[KAC20242]お住まいの閑散日対策委員会〜そんなの勝手にやってイインカイ?〜
のりのりの
第1話 大ピンチ
この物語はフィクションです。実在する人物、官職名、団体とは関係ありません。
「ああああああああああっっっっっ!」
「うわっ。ザイ殿! いきなり叫びだして! 一体、ど、どうされたのだ? びっくりするじゃないか!」
突如、狂ったかのような叫び声をあげた魔族の若者は、読んでいた書類を空中にばらまくと、そのまま己の執務机へとつっぷした。
隣の席で同じく書類仕事をしていた同僚のサン・ギョーウが驚き慌てるなか、ものすごい勢いでザイ・ムウーはガンガンと頭を打ちつける。
「ちょ、ちょっと! ザイ殿! 落ち着かれよ! やめるんだ! いくら人間よりは丈夫な魔族とはいえ、そんなに思いっきりでは怪我をするぞ! なにより机の方が先に壊れる」
ガツン。ガツン。ガツン。
サン・ギョーウの声は、残念ながら取り乱しているザイ・ムウーには届かないようである。
「オイ! みんな! ぼ――っと見てないで、早くザイ殿を止めるぞ! これ以上の器物破損は断固阻止だ!」
「はいっ」
「お、おう」
同室で書類処理をしていた魔族たちが慌てて席を立ち、ザイと呼ばれた羊角の魔族を取り押さえる。
「おい! しっかりしろ! ザイ殿!」
この場を取り仕切っている狼耳の魔族サン・ギョーウが「ペシ、ペシ」と、ザイ・ムウーの顔を叩く。
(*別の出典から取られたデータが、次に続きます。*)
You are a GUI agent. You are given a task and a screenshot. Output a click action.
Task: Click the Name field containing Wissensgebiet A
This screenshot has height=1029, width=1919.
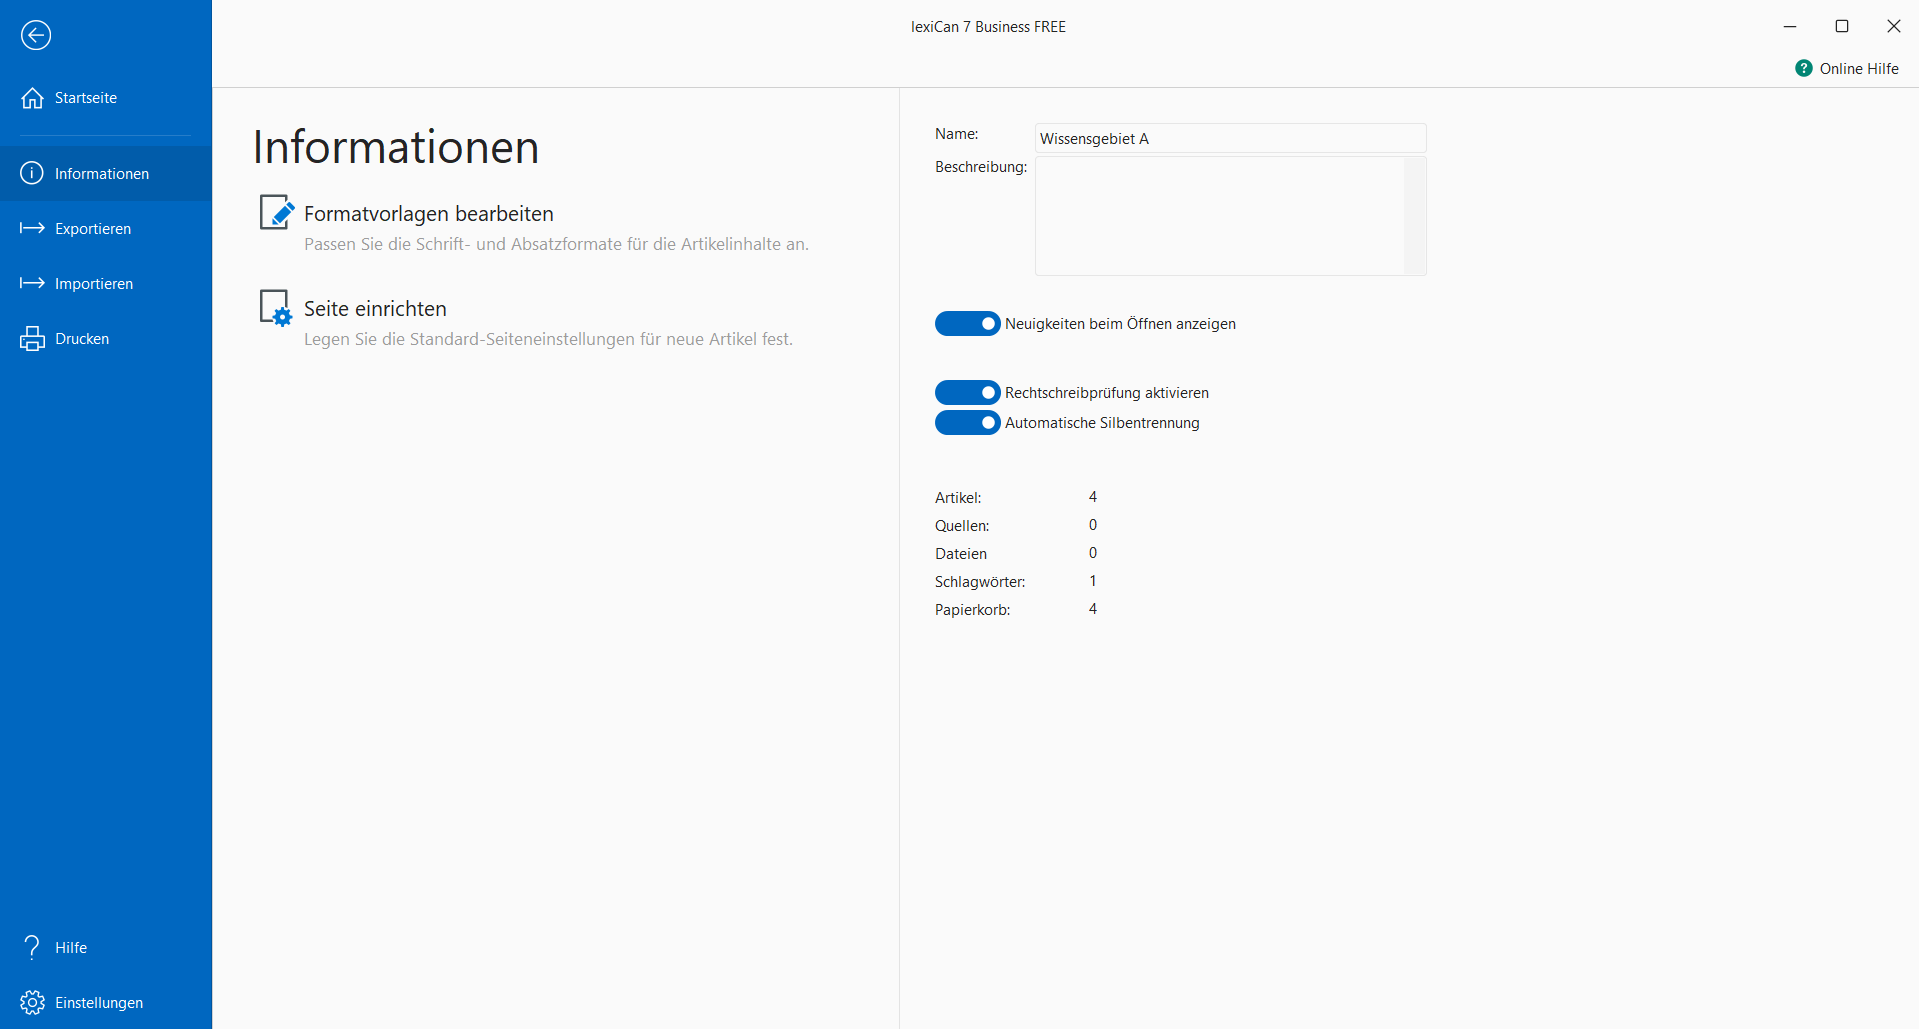point(1229,138)
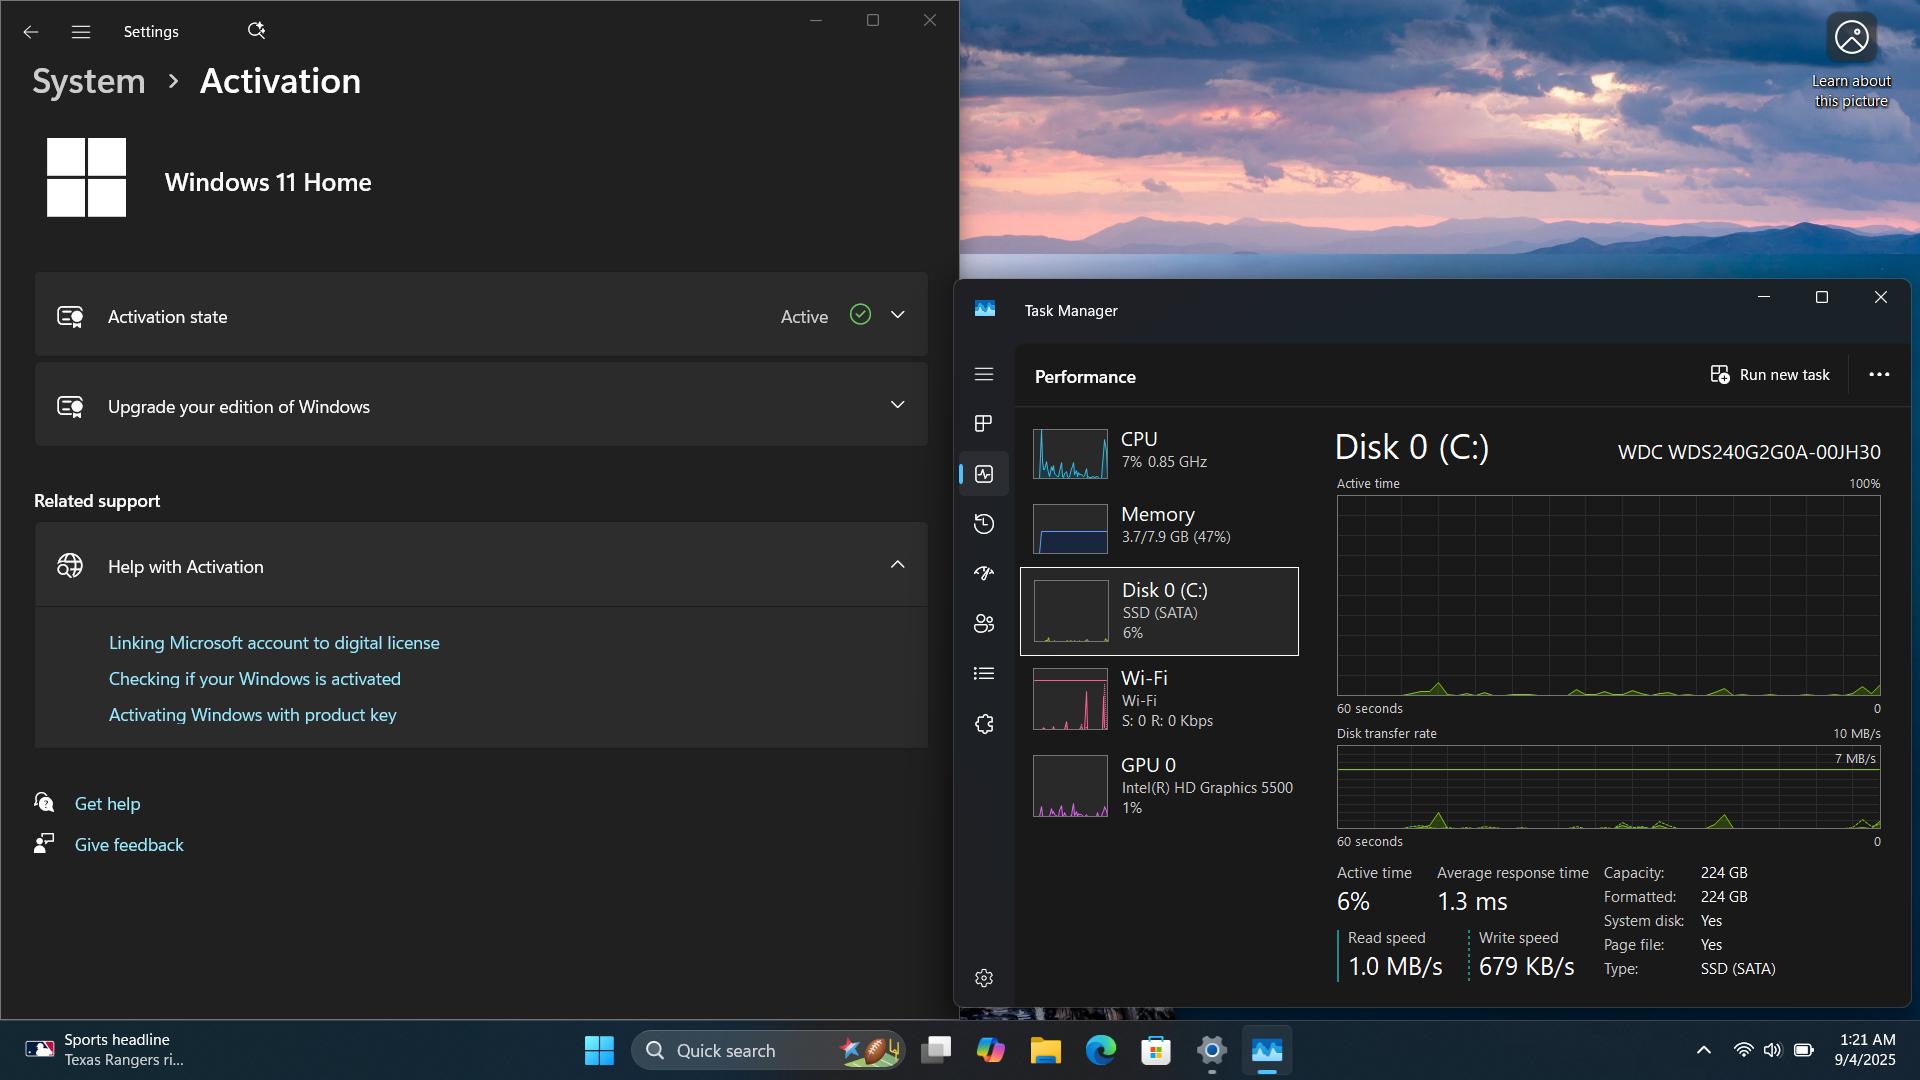This screenshot has width=1920, height=1080.
Task: Open Users page icon in Task Manager
Action: click(x=984, y=624)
もちろん、鋭いツメは引っ込めたうえでの、優しさあふれる肉球パンチだ。
「あ……れ?」
「正気に戻られたか? ザイ殿? 大丈夫か? わたしがわかるか?」
「サン殿? わ、わたしは一体?」
額を真っ赤にさせた羊角の魔族が、夢から覚めたかのように目をパシパシさせる。
「書類を読んでいたら、いきなり叫びだしたんだぞ……驚かさないでくれ」
「はっ! そうでした! うっかり、取り乱してしまいました!」
「疲れているのなら、今日はもうこのあたりで引き上げたら……」
「いえ! そういうわけにはまいりません! サン殿! 大変なのです。大ピンチなのです!」
「な、なにが大ピンチなのだ?」
ザイの鬼気迫る勢いに、サンが狼狽える。
ソウショク卿という称号を魔王様から与えられた彼が、我を忘れてここまで取り乱すなど……めったにないことだ。
「驚かないでください。こ、今月の魔王城見学会の参加者が、現在時点で三名しかおりません!」
「な、なんだって――! それは間違いないのかっ! カン殿!」
ザイの報告に、サンは驚き慌てて担当者のカン・コーウーに確認する。
「はい。サン・ギョーウ様、ザイ・ムウー様のおっしゃるとおり、今月の魔王城見学会の参加者は三名しかおりません。異世界の侯爵子息と令嬢、そして付き人です。しかも、令嬢と付き人は子供料金です」
「なんと……。実質、二名ではないか!」
「過去のデータを元に予測をたてると、今のこの時期では、前日、当日参加は見込み薄かと思われます」
「…………」
観光大臣の役職についている猫しっぽの魔族は、淡々とした声で事実を報告する。
彼があげた報告書を読んだザイ・ムウーが奇声を発することとなったのだが、作成した本人は冷静沈着を貫いている。
魔王城見学会。
読んで字のごとく、魔王城を見学できるイベントだ。
ロビー、謁見の間やダンスホール、宝物庫や中庭、客室、魔王様の執務室などに立ち入ることができるのだ。
さらには、魔王様の格別な――捨て身の――ご好意で、魔王様のちょっと恥ずかしいプライベートエリアまで内見できるという、国一番の人気企画だった。